Desayuno a la española
EsEs muy raro que yo desayune fuera de casa, considerando que casi nunca salgo de ella y menos aún a esas horas. Prefiero hacerlo con mi hijo antes de que se vaya al cole. Anteayer rompí esa rutina. Tenía que pasar por el Gregorio Marañón –pronto le quitarán el nombre. Era franquista– para que me pusieran un Holter. Doy por hecho que los lectores saben lo que es. Al salir del hospital, ya con el parche en el pecho, sentí gazuza e hice algo que tampoco suelo hacer: buscar cobijo en un bar. Con mi reticencia a frecuentar los locales de ese tipo demuestro que soy un español sui géneris, ya que mis compatriotas se pasan buena parte de sus vidas en ellos, sobre todo si son varones. Quizá lo hagan para huir de sus parejas, que últimamente, a rebufo de las ocurrencias del Ministerio de Desigualdad, los tienen fritos. Pero dejemos eso.
El bar al que aludo era, y sigue siendo, de los de antigua usanza: amplio, luminoso, bien organizado, atendido por pulcros y eficaces camareros con camisas impolutas y bien planchadas, bullicioso y repleto de viandas dulces y saladas. La bollería era multiforme y polícroma. No faltaban las inevitables tortillas de patata (no sé si con cebolla o sin ella… Eterno debate ibérico), que son, junto al jamón y las croquetas, una de las deidades politeístas de nuestro trinitarismo gastronómico. Y, por supuesto, copiosas eran también las provisiones de churros y de porras recién salidas de la freidora.
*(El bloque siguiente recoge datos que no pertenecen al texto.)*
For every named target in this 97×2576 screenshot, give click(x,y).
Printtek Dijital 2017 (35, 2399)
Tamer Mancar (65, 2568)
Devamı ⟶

Lo que se dice un despiporren, si me consienten el retruécano y la aliteración.
Llevaba yo años y años sin probar, no por gusto ni disgusto, sino por razones de salud, esas exquisiteces de origen magrebí que tanto arraigo, de norte a sur y de levante a poniente, tienen en este rabo de Europa por desollar. Andaba yo en día de excesos, así que me dije que por pedir un par de porras y otro de churros –harina refinada, aceite recalentado y aldehídos tóxicos– no iba a pasarme nada. «¡Qué diantre!», pensé. «¡Solo se muere una vez!». Y lo pedí. Aún lo estoy lamentando.